You are my destiny, d’Angélica Liddell au Théâtre de L’Odéon

you_are_my_destiny_04_brigitteenguerandPartant toujours d’une idée pertinente, pour sa nouvelle création « You are my destiny », Angélica Liddell s’inspire de la tragédie de Lucrèce, cette femme romaine qui se suicida à la suite d’un viol commis par Sextus Tarquin.

« Pourquoi une femme devrait-elle être vertueuse? ». Car s’il y a bien un sentiment que la metteuse en scène et comédienne semble rejeté, c’est la pitié. Pas d’apitoiement face à cette femme objet de désir. Pas de compassion pour son corps souillé et son déshonneur. Angélica Liddell participera à cette saleté, à cette orgie, cette démesure et y prendra plaisir. Détournant l’horreur de cet acte, le crime deviendra passion, le bourreau l’être aimé, et l’Histoire sera alors renversée pour atteindre le mystique.

Bouleversés par « Todo el cielo sobre la tierra », il y a plus d’une année, c’est avec hâte que nous attendions ce nouveau choc émotionnel, cette force irrationnelle qui émane de ce théâtre de la vie. Mais quelle déception et quel ennui s’échappent aujourd’hui de la scène du Théâtre de L’Odéon.

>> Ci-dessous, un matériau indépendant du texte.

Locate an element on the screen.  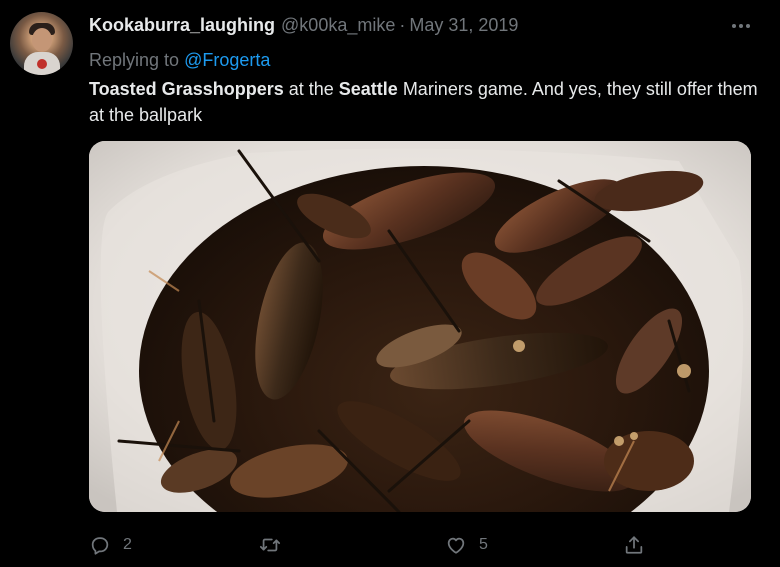
share-button is located at coordinates (634, 545).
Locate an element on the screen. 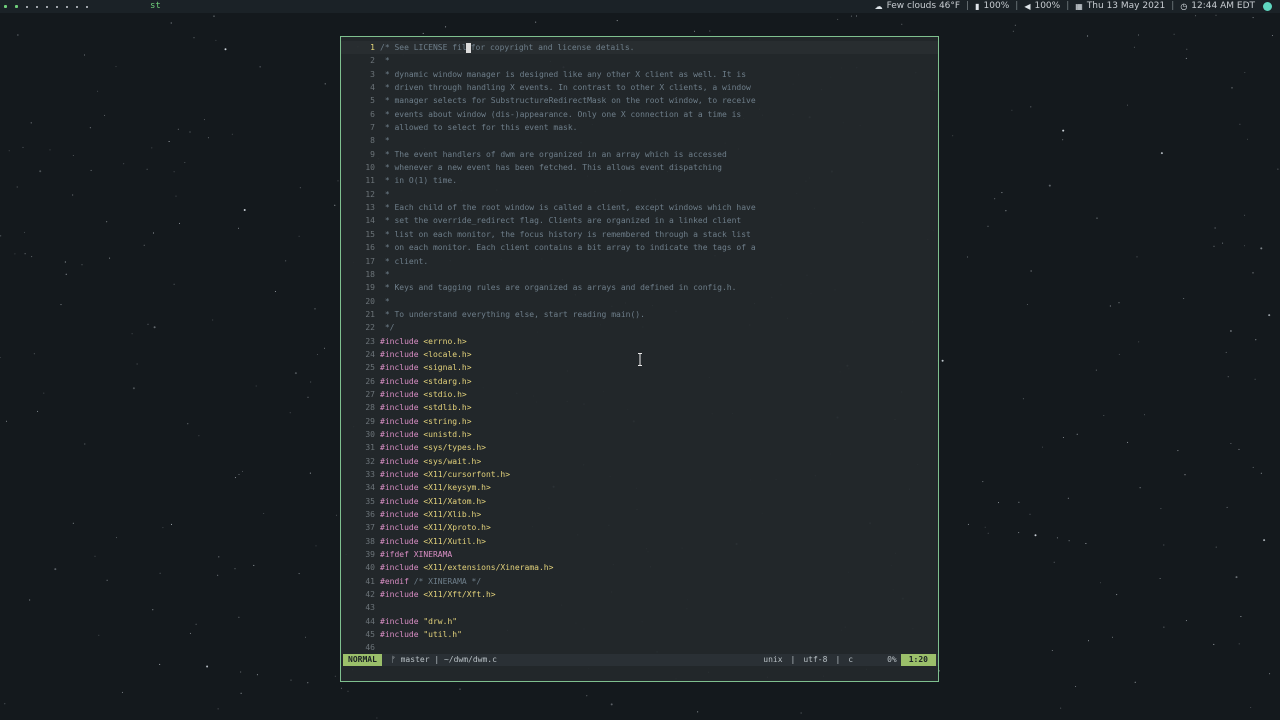 Image resolution: width=1280 pixels, height=720 pixels. line-number: 16 is located at coordinates (370, 248).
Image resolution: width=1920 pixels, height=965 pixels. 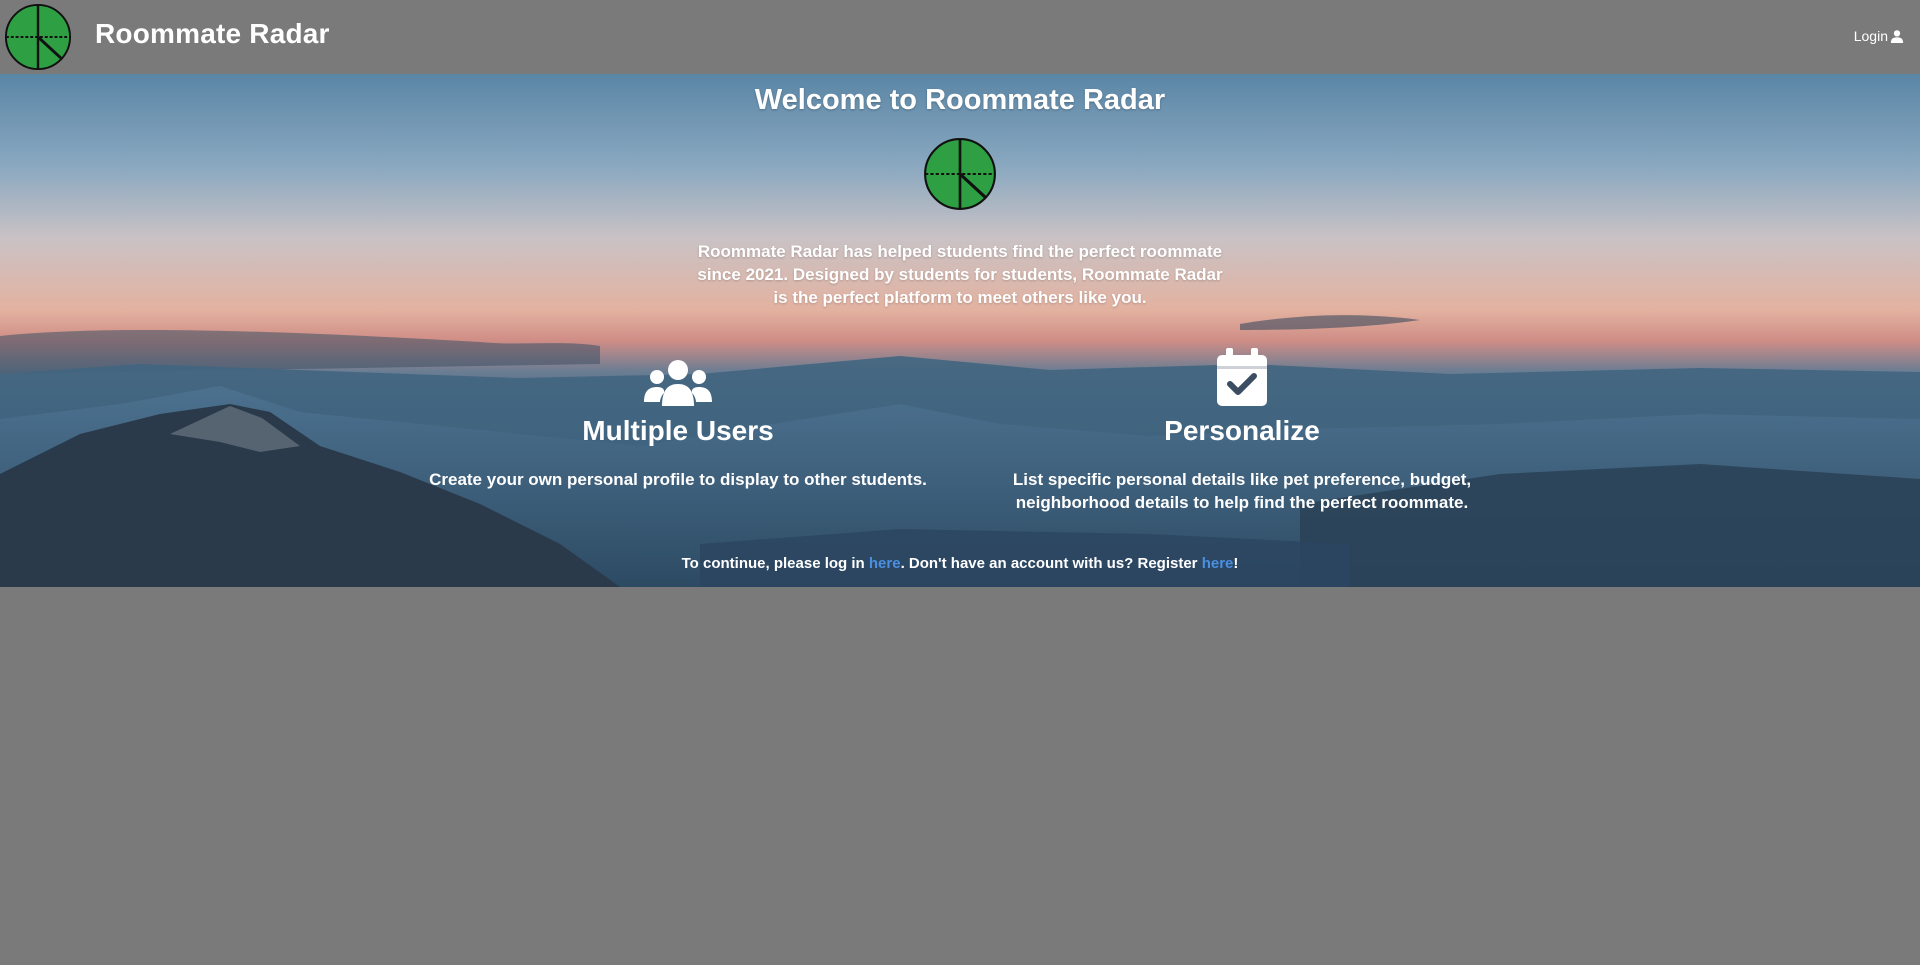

Depuis longtemps, nous avions assimilé l’utilisation du théâtre, du plateau, pour Angélica Liddell à un moyen d’évacuation de ses propres névroses, un lieu de thérapie. Cependant, ici, il semble ne s’agir que de cela. Le spectacle, puissant à certains moments, retombe aussitôt, parasité par un autocentrage agaçant et lassant.

Pourtant, à travers différents tableaux, une scénographie sublime et un magnifique chœur ukrainien, elle parvient à créer des instants de grâces, des peintures vivantes, proches du sacré et de l’éternité. Nous sommes visuellement, sensoriellement et intellectuellement emportés dans une spirale prenante qui est sans cesse freinée par des scènes de gesticulations inutiles, des provocations gratuites et incohérentes. Choquer pour choquer, quelle tristesse d’avoir entrouvert, à son tour, la porte de cette mode sans saveurs.

Elle qui nous avait tant offert, elle dont les ressources inépuisables et la finesse d’esprit nous avaient tant de fois surpris et émus. Elle qui nous avait pourvu du goût du temps suspendu. Aujourd’hui, nous repartons de cette expérience, avec des images et des sensations inachevées, déçus par le manque de traces que cela laisse en nous. Même cette fin délurée et joviale ne retirera rien à cette amertume à ce vide étonnant et cruel.